This sonnet I wrote six years ago is an extended antonym of Shakespeare’s “Sonnet18,” written four hundred and ten years ago. I didn’t have many readers way back then at the beginning of my blog, so thought I’d repeat it here for the Sonnet challenge, along with Will’s original. Sorry, Will!!! And sorry. Although I often use enjambment in my poetry, I fear there is none here.
Time Temporal
by Judy Dykstra-Brown
Shall I contrast thee to a winter’s night?
Thou art less lovely and more tempestuous.
The lack of wind doth still November’s empty stalks,
Oe’r which the winter hath too long a power.
Sometimes the too-cold moon hides ‘neath the clouds.
Then rarely doth it’s pitted face shine forth;
And dark from dark can sometimes rise,
Spurred on by fate or providence’s static plan.
But thy short winter shall soon pass away,
Restore to thee the homeliness of death.
Nor shall that birth that brought you forth to light
Still claim thee when temporal time shall stop thy growth.
As men lose breath and eyes lose sight,
So dies this poem, and draws thee with it to thy grave.
Sonnet 18
by William Shakespeare
Shall I compare thee to a summer’s day?
Thou art more lovely and more temperate.
Rough winds do shake the darling buds of May,
And summer’s lease hath all too short a date.
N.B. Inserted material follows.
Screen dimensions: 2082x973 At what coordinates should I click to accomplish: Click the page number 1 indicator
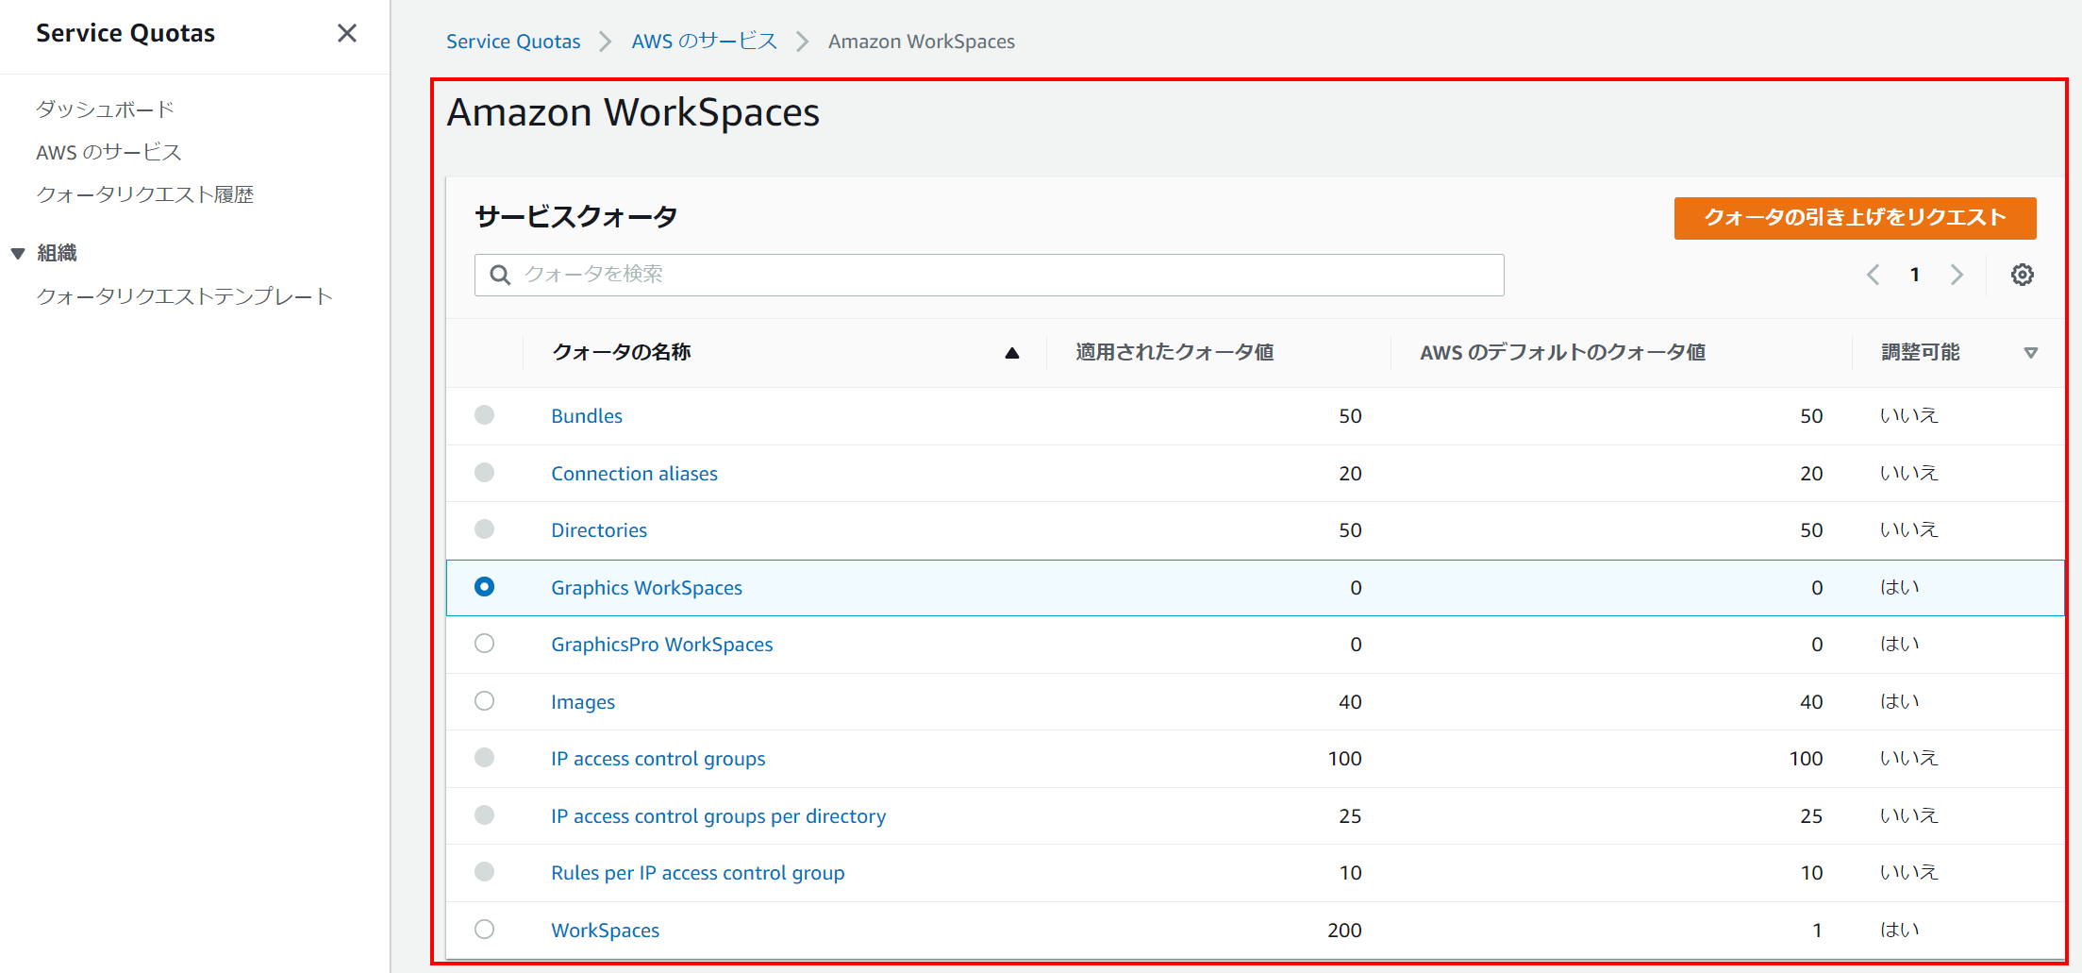(x=1915, y=275)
Sometime too hot the eye of heaven shines,
And often is his gold complexion dimmed;
And every fair from fair sometime declines,
By chance, or nature’s changing course, untrimmed;
But thy eternal summer shall not fade,
Nor lose possession of that fair thou ow’st,
Nor shall death brag thou wand’rest in his shade,
When in eternal lines to Time thou grow’st.
So long as men can breathe, or eyes can see,
So long lives this, and this gives life to thee.
For dverse poets.
Very clever and beautifully done, but depressive…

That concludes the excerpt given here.